Variability in Nursing Roles: The landscape of nursing is characterized by a diverse array of roles and responsibilities, particularly within primary care teams. This variability can lead to situations where RNs are assigned tasks falling outside their conventional domain (Topping, 2023). The resultant misalignment between their professional training and the tasks at hand can put them in situations where they are performing tasks for which they might not possess adequate expertise. The outcome is a workforce burdened not only by the tasks themselves but also by the struggle to reconcile their roles with their training.
Lack of Support Staff: Some healthcare settings have insufficient auxiliary staff, such as nursing assistants or administrative personnel. This dearth of support staff compels RNs to shoulder the responsibilities of these missing roles to ensure seamless patient care (Van Aerschot et al., 2022). Although not inherent to their training, RNs administer non-nursing tasks ranging from clerical duties to tasks typically reserved for support staff. The absence of this support structure perpetuates the cycle of RNs extending beyond their primary role.

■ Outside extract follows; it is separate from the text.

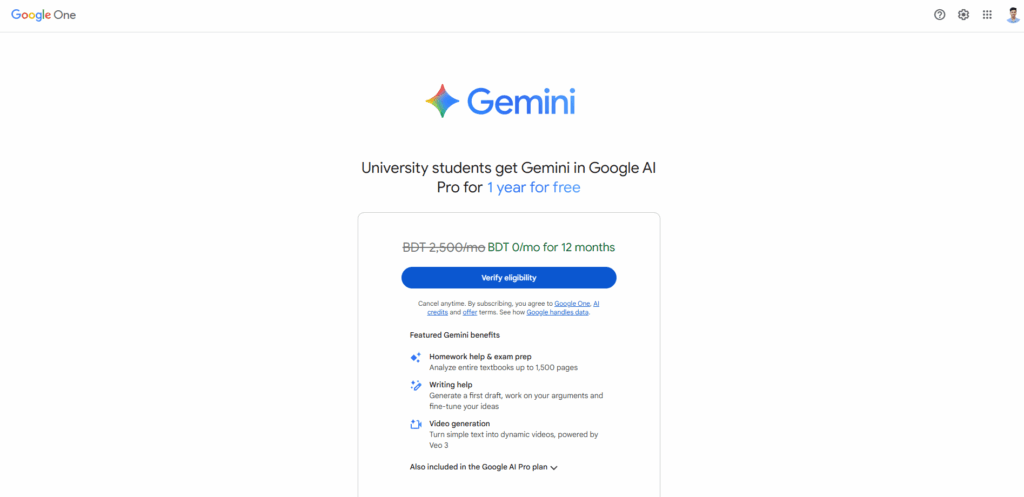Screen dimensions: 1024x497
Task: Open the Google One terms link
Action: [x=571, y=303]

Time Constraints: The demanding schedules of RNs are often marred by overwhelming workloads and high patient acuity. In such high-pressure environments, direct patient care takes precedence, relegating non-nursing tasks to the background (Yun & Yu, 2021). Yet, the reality of constrained time and inadequate resources can force RNs to apportion their limited time toward non-nursing duties. Consequently, this time reallocation affects their capacity to deliver optimal care, a compromise made out of necessity rather than choice.

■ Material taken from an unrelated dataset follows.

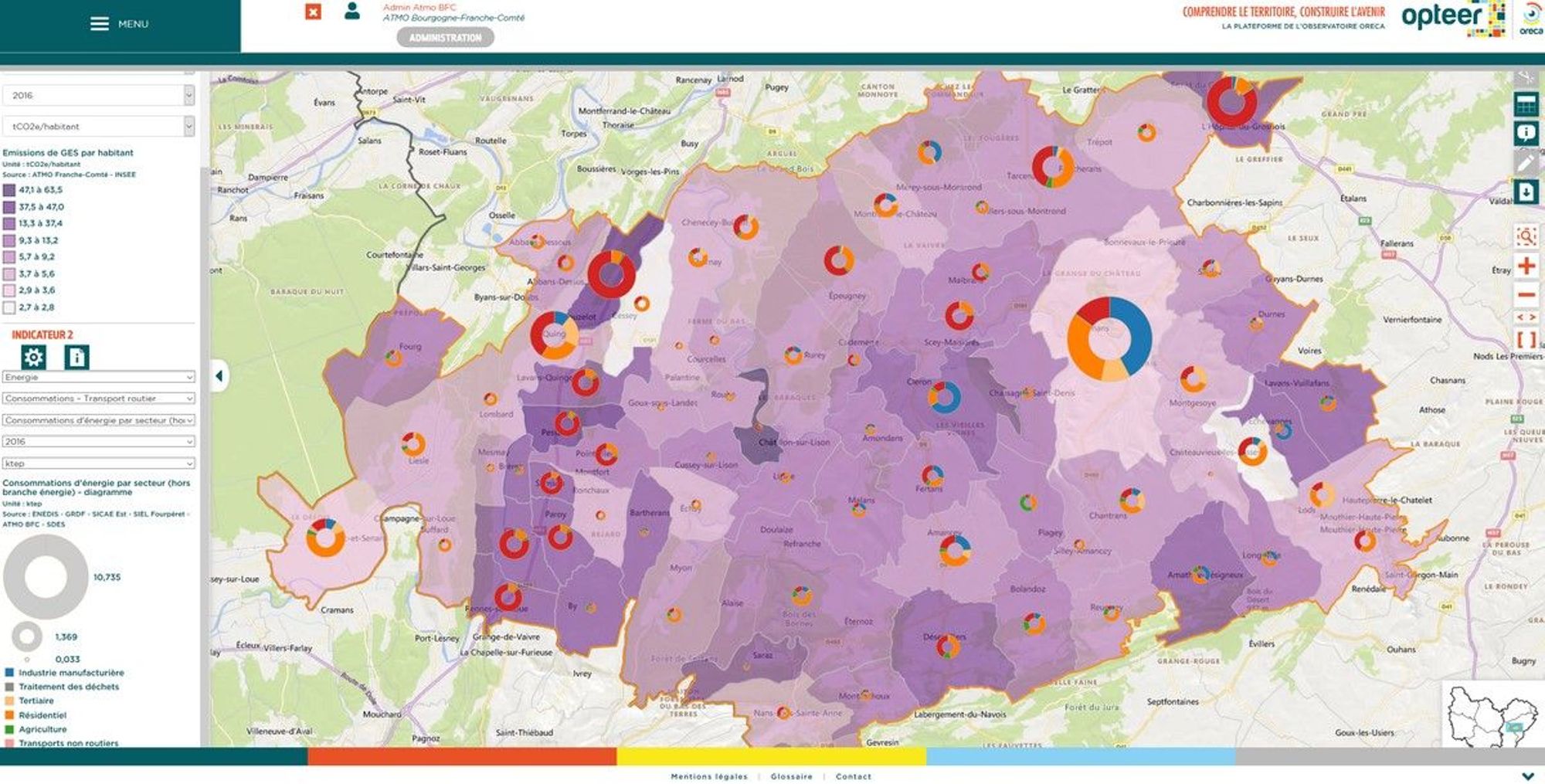
Task: Open the data table view tool
Action: tap(1526, 104)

Scope of Practice: The extent of permissible practice for RNs varies according to state regulations and healthcare settings. Legal or organizational obligations can mandate RNs to undertake specific non-nursing tasks that might not be intrinsic to their training (Gorski et al., 2021). This divergence from their professional scope can lead to ethical dilemmas and challenge their professional autonomy. Nevertheless, these regulatory frameworks can put RNs in positions where they must balance their commitment to patient care with adherence to legal and organizational mandates.
It is imperative to acknowledge that the integration of non-nursing tasks into the responsibilities of RNs carries implications for patient care, job satisfaction, and burnout rates. To counteract these adverse effects, ongoing efforts are being invested in reimagining nursing workloads and devising innovative approaches to mitigate the ramifications of the nursing shortage. Furthermore, augmenting the capacity of nursing schools and addressing the scarcity of nursing faculty emerges as a strategic maneuver to bolster the supply of qualified RNs and bridge the care-demand gap.
In summation, the prevalence of professional RNs engaging in non-nursing tasks is an intricate matter molded by a convergence of factors, including the nursing shortage, diverse nursing roles, lack of support staff, time constraints, and the scope of practice. Resolving this predicament necessitates a multi-pronged approach that rectifies these contributing factors while enhancing patient care quality and the professional well-being of RNs. Through comprehensive reforms and innovative strategies, the healthcare system can aspire to alleviate the burden of non-nursing tasks on RNs, ultimately fostering improved patient outcomes and fortifying the integrity of the nursing profession.